После окончания войны я приложила максимум усилий, чтобы разыскать человека, открывшего пенициллин, — сэра Александера Флеминга[48]. Меня никогда не покидало чувство, что он недостаточно отблагодарен за свое гениальное открытие. И потому мне было важно сказать ему свое спасибо.
Это было в Неаполе. Французский актер Жан-Пьер Омон смог благодаря своим связям получить для меня разрешение посетить французскую часть, в которой он служил. В своем джипе он примчался в отель «Парко» на день раньше, чем мы договаривались. От него исходил ужасный запах. Он объяснил: «Пришлось спать под танком рядом с мертвым сенегальцем. Ты уж меня прости». Мы нагрели воды, и в моей комнате он смог принять ванну, первую за несколько месяцев.

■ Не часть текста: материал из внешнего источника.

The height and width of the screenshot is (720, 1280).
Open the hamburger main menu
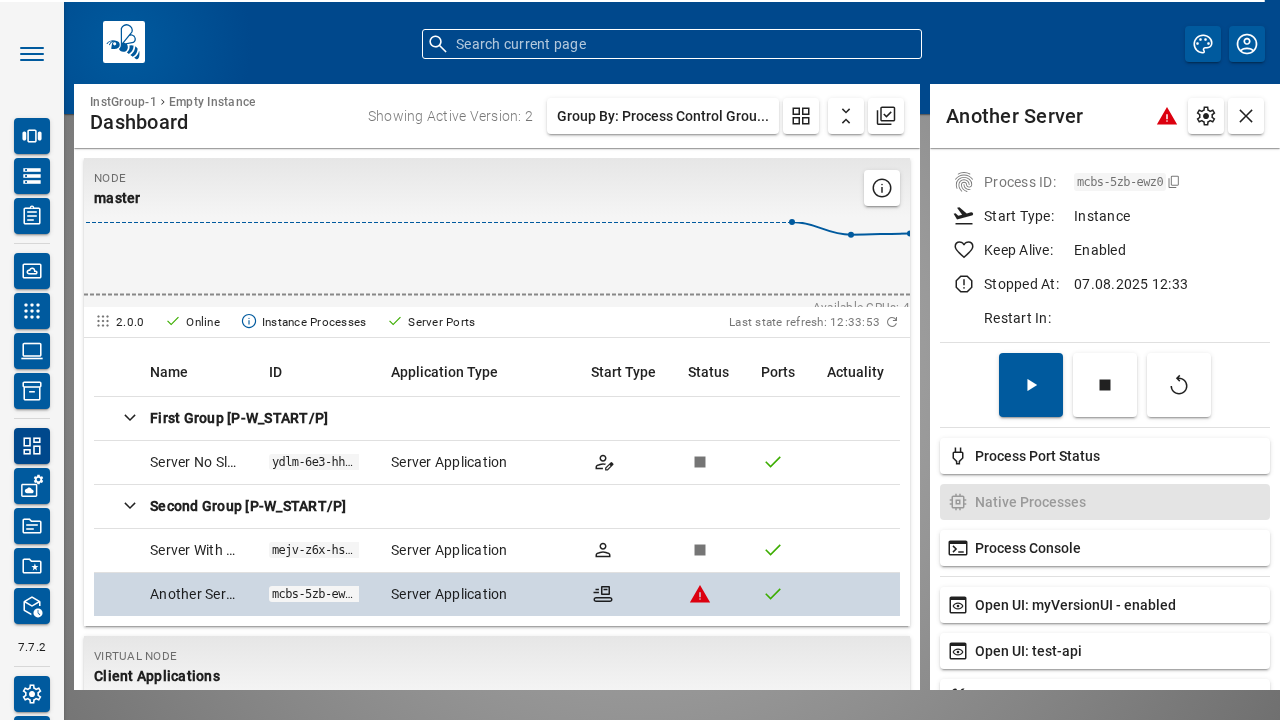click(x=32, y=54)
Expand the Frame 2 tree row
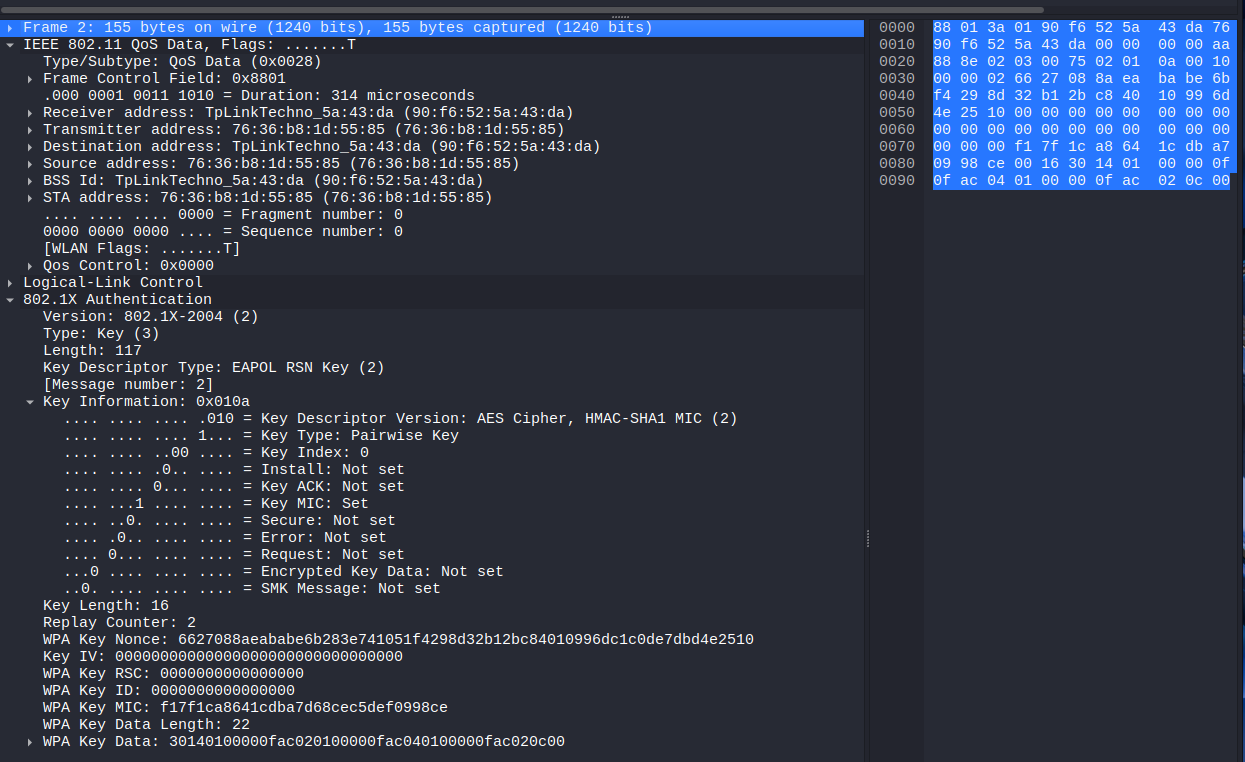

Жан-Пьер Омон был прекрасно воспитанным, образованным человеком, очень начитанным, сведущим буквально во всех областях. К тому же, что было редкостью, он обладал великолепным чувством юмора.
Едва рассвело, как мы тронулись в путь. Он — Козерог, я тоже. Так что мы знали, что делаем, по крайней мере, были уверены, что знаем. При нас была карта, однако через пару часов мы застряли в непролазной грязи. Как истинный француз, к тому же обогащенный солдатской мудростью, Омон сказал: «Бросим джип здесь».

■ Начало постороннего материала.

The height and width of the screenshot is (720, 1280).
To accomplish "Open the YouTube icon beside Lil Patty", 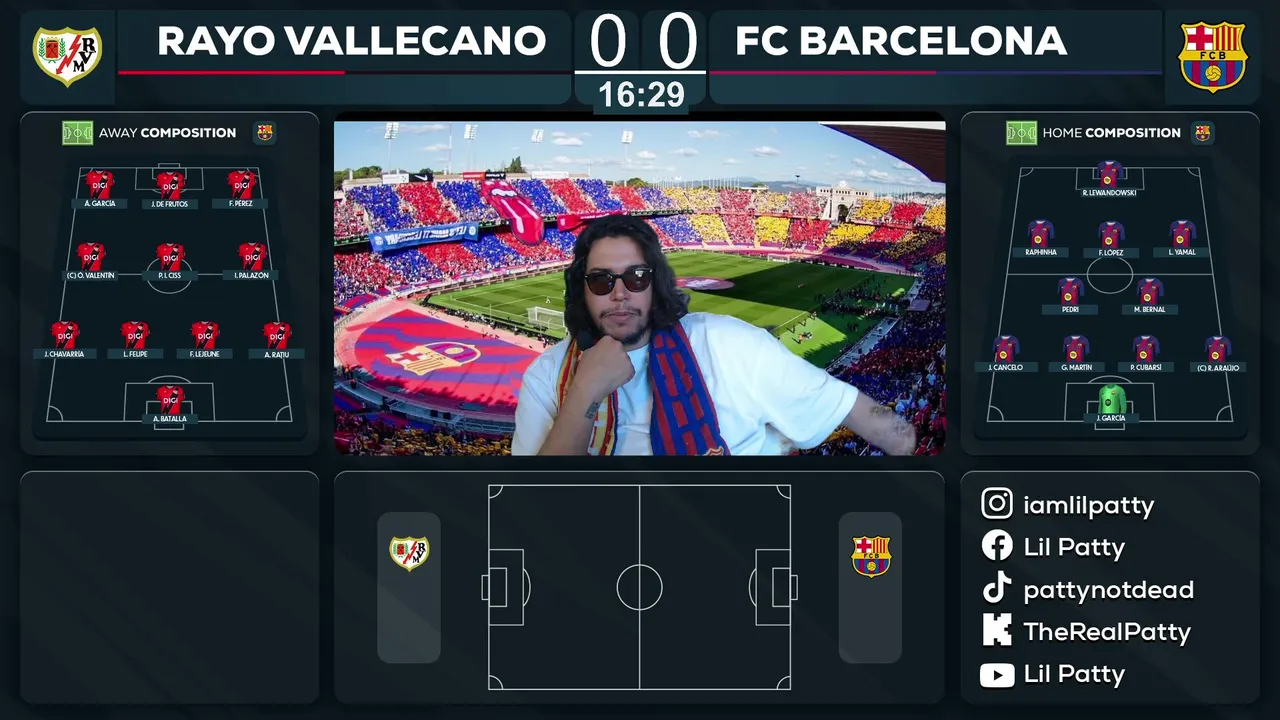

Слышались звуки канонады. Чтобы достичь цели, мы должны были переправиться через реку. Перед нами простиралось огромное поле, над которым колыхались на ветру длинные белые ленты, привязанные к колышкам. Мы поняли: поле заминировано.

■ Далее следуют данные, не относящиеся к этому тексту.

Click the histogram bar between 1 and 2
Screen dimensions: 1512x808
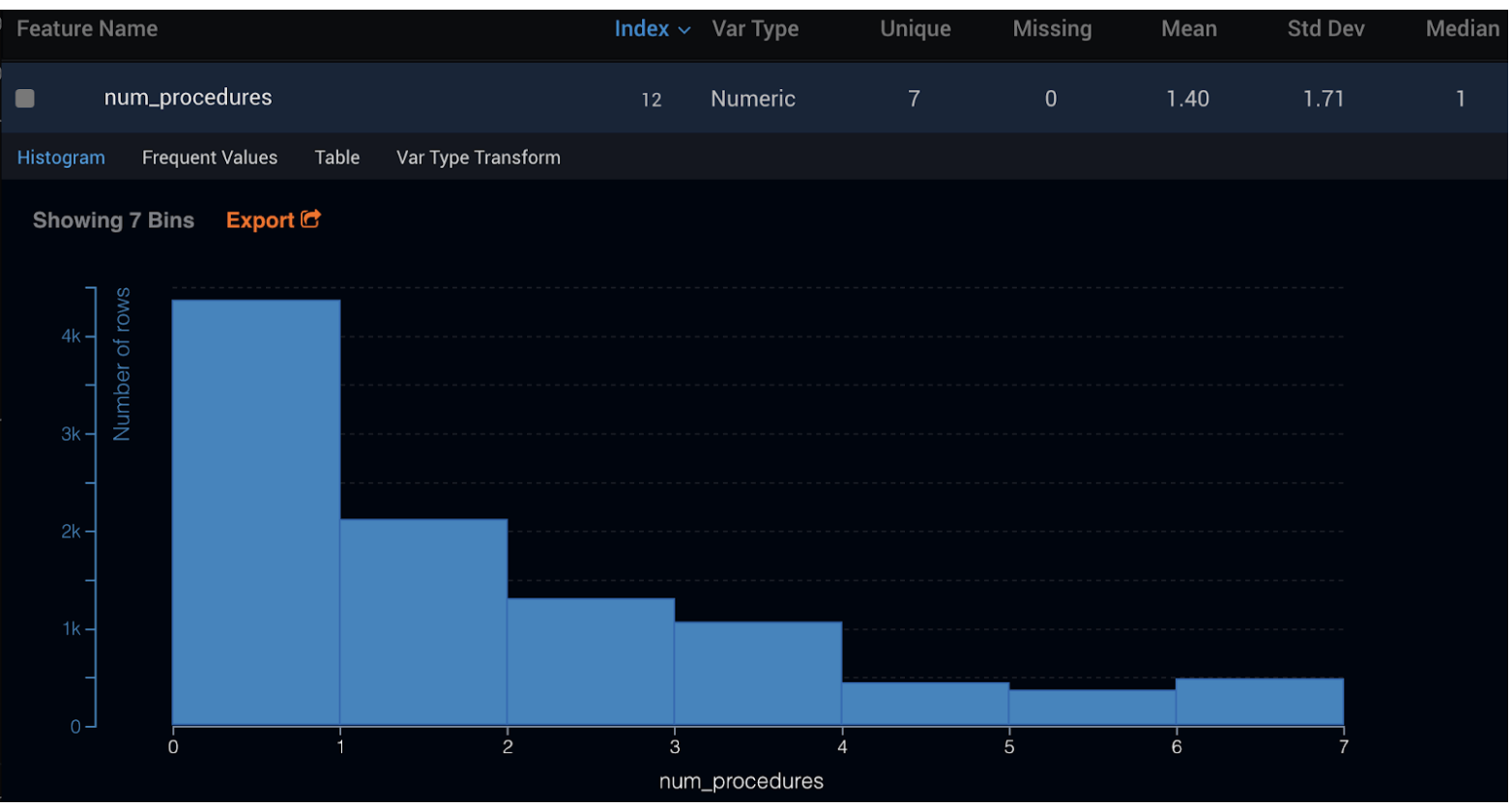click(423, 621)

Теперь поясню, почему я вспомнила эту историю. Я сказала Омону: «Послушай, ты молод, вся жизнь у тебя впереди. Я пойду первой, а ты за мной, след в след, так мы, может быть, перейдем это поле. И если мне суждено взлететь на воздух, это случится раньше, чем ты наступишь на эту проклятую мину».
Конечно, он не согласился на мое предложение. «Я пойду первым, а ты за мной!» — кричал он. На ничейной земле между нами возникла свара. Омон отчаянно жестикулировал, чтобы придать большую убедительность своим словам. Если бы кто-нибудь увидел нас в тот момент! Немка и француз в Италии обсуждают вопрос, кто первым должен взлететь на воздух. Комическая сцена!
Диспут выиграл Омон. Мы благополучно пересекли минное поле, а потом по камешкам перебрались на другой берег реки. Звуки канонады усиливались. Несмотря на карту, мы не имели представления, где находимся. Мы уже были на последнем дыхании, и нам не оставалось ничего другого, как только ждать.
Стемнело. Вскоре послышался шум мотора. «Встань за мной», — шепнула я Омону. За поворотом дороги показалась машина. И вот наконец мы смогли рассмотреть на джипе американские опознавательные знаки. Мы стали махать руками. Джип остановился. Двое солдат с подозрением смотрели на нас. «Кто вы, медицинская сестра?» — спросил один, обращаясь прямо ко мне. Я ответила: «Я — Марлен Дитрих, мы заблудились и не знаем, где находимся. Не могли бы вы подсказать, как вернуться в Неаполь?» Солдат за рулем сказал: «Если вы Марлен Дитрих, то я — генерал Эйзенхауэр. Садитесь».
Мы вернулись в Неаполь. Жан-Поль пошел в свою часть, так и не взяв меня с собой.
Мы никогда не говорили об этом происшествии и, наверно, вдоволь бы посмеялись, вспоминая наш поход. Омон — прежде всего человек. Очень хотелось бы, чтобы сегодняшние актеры были похожи на него, хотя я продолжаю считать, что актерская профессия не для мужчин. Однако Омон сумел доказать, что это хорошая профессия, особенно теперь, когда с нами нет ни Рэмю, ни Габена.